尤其是AAA的最大直径,Zarins研究指出,AAA直径>6 cm是EVAR术后AAA破裂的独立危险因素[17]。

EVAR手术不能纠正AAA病因;持续存在的导致主动脉退行性变(degeneration)的严重疾病,也是导致EVAR术后AAA破裂的高危因素。

动脉粥样硬化是AAA最主要的病理学改变,其导致主动脉扩张、钙化等,占AAA病因学的90%以上[18]。

严重的动脉粥样硬化导致AAA瘤颈逐渐增大导致EVAR术后支架移位,最终发生内漏导致AAA破裂。

免疫性疾病之前认为仅占AAA发病的5%左右,其临床意义被忽视。

近期大量研究发现系统性炎性疾病在AAA疾病进程中发挥重要作用,直接影响EVAR手术预后[11,18-20]。

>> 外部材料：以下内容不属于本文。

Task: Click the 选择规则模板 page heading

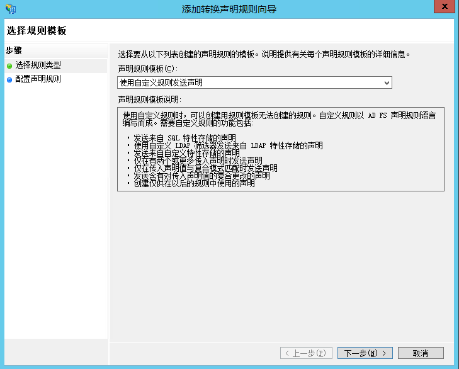Action: 37,30
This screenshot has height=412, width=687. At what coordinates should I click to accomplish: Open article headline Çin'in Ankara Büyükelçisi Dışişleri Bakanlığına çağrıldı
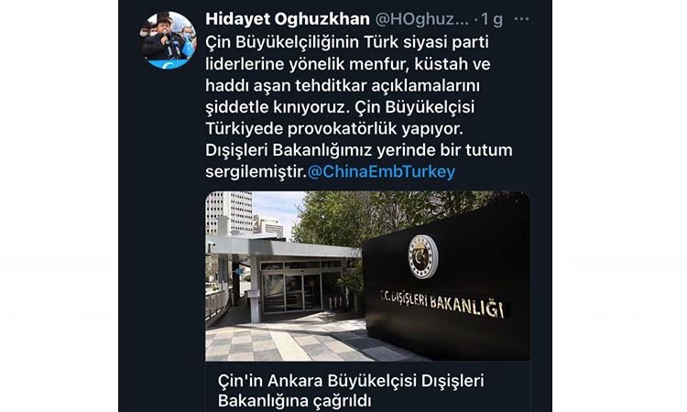[x=351, y=391]
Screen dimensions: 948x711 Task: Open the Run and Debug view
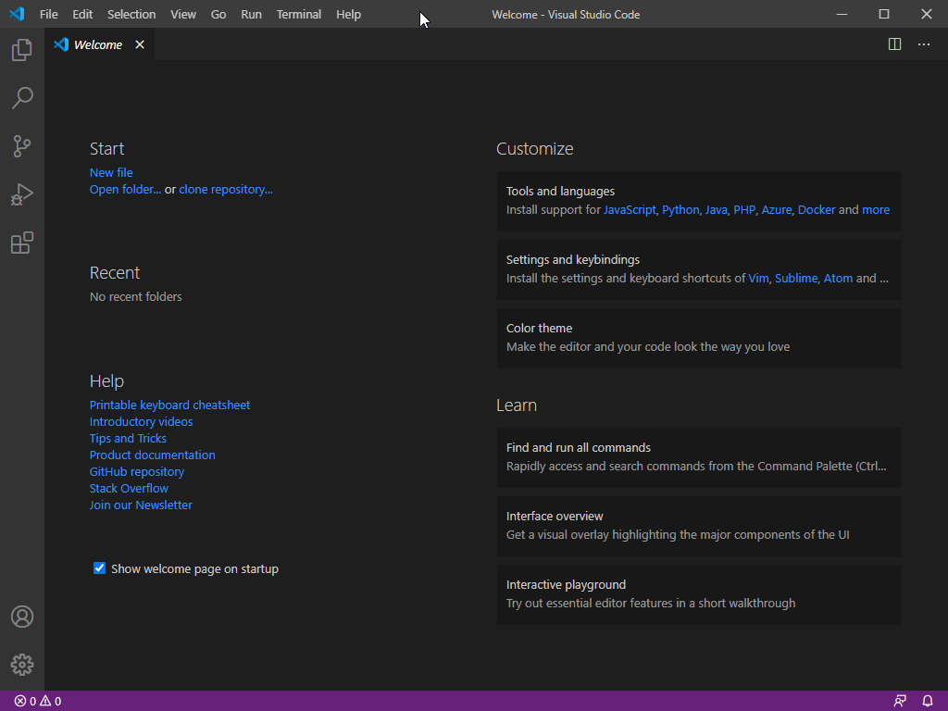coord(22,194)
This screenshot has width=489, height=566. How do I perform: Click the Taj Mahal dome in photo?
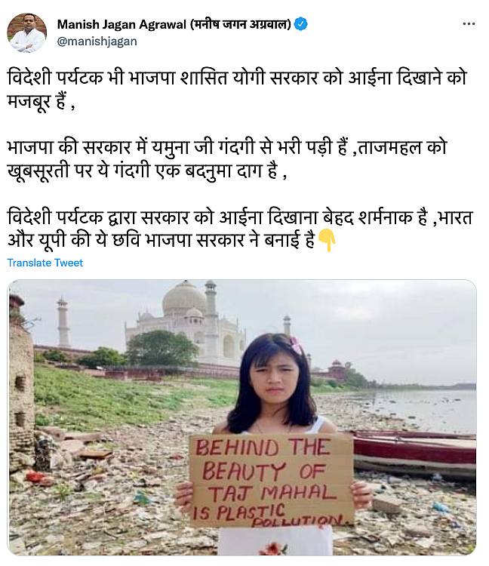tap(184, 298)
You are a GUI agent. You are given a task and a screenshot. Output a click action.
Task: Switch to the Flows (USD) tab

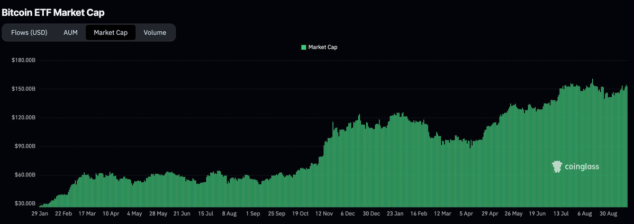pos(29,33)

有研究发现,65%病人存在系统性炎性疾病(systemic inflammatory disease),包括过敏性疾病(allergic disease)、自身炎性疾病(autoinflammatory disease)、自身免疫性疾病(autoimmune disease),其EVAR术后远期Ⅱ型内漏发生率显著升高[11]。

主动脉壁的慢性炎症导致针对主动脉血管壁抗原的持续异常的自身免疫性炎性反应,可能导致EVAR术后主动脉壁持续发生退行性改变,内漏风险增加,导致EVAR术后中远期瘤体增大、AAA 破裂风险升高[11,19-20]。

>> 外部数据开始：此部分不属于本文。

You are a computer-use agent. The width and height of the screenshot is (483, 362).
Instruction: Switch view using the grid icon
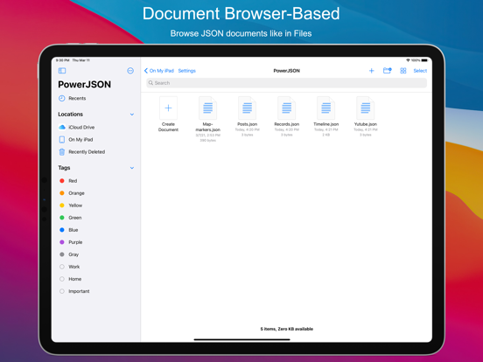403,71
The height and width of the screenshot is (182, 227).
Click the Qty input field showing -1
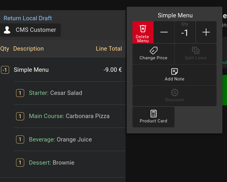[x=185, y=33]
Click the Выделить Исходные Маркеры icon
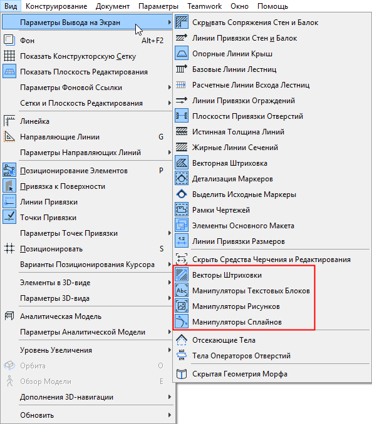 click(182, 194)
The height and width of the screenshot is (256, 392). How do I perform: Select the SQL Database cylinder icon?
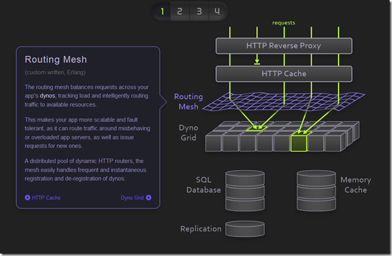(244, 190)
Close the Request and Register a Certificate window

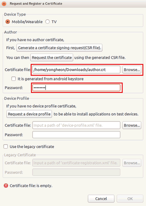coord(4,4)
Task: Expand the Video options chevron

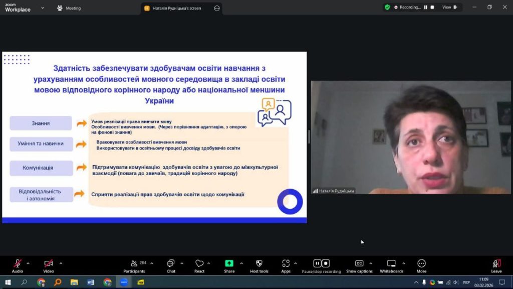Action: (x=61, y=263)
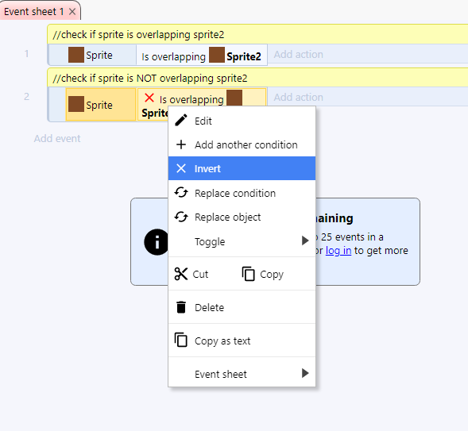Open the log in link

coord(338,251)
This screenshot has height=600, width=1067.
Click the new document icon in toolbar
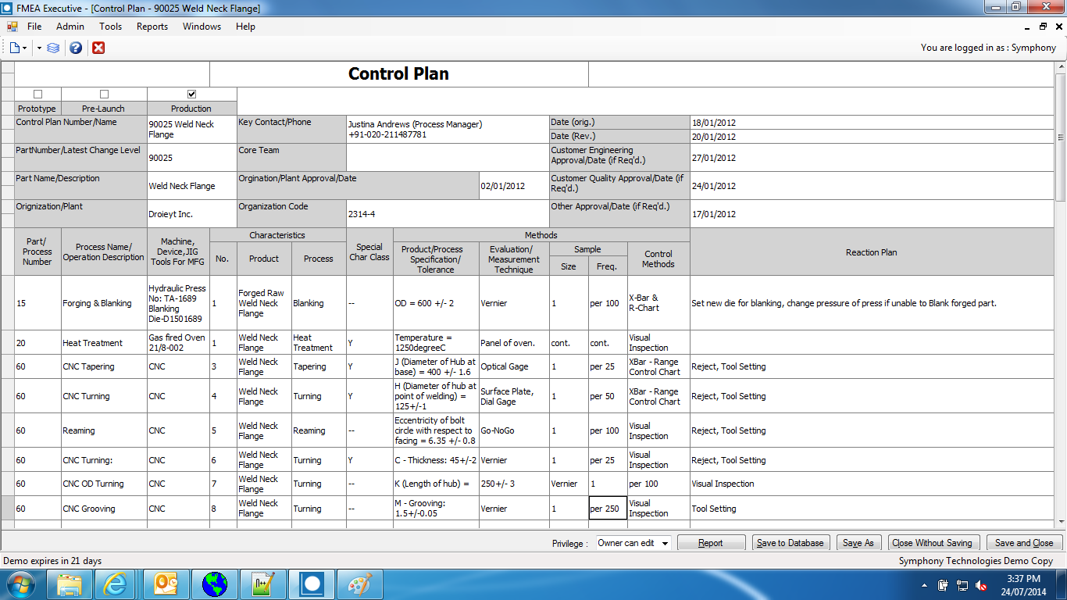15,48
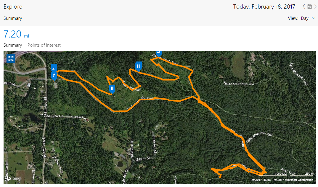Click the 2017 HERE copyright link
Screen dimensions: 318x187
[261, 180]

2 EVAR术后AAA破裂的治疗救治EVAR术后AAA破裂须尽快手术治疗。

目前有文献报道的治疗经验非常有限[7,9-10,12,21-22],回顾性研究近15年文献,仅190例相关病例报道[9]。

总体而言,EVAR术后AAA破裂的救治成功率比破裂性腹主动脉瘤(rupture abdominal aortic aneurysm,RAAA)高[7,9-10],其围手术期病死率约为32%[9],并发症发生率为50%~89%[21-22];约1/3的病人再次采用腔内手术治疗,围手术期病死率为12%~32%,比开放手术的围手术期病死率(28%~47%)低[9]。

手术主要包括以下两种策略。

2.1 腔内治疗一期采用EVAR手术治疗的病人多为高龄,多合并心脑血管或肺部并发症,开放手术风险较高。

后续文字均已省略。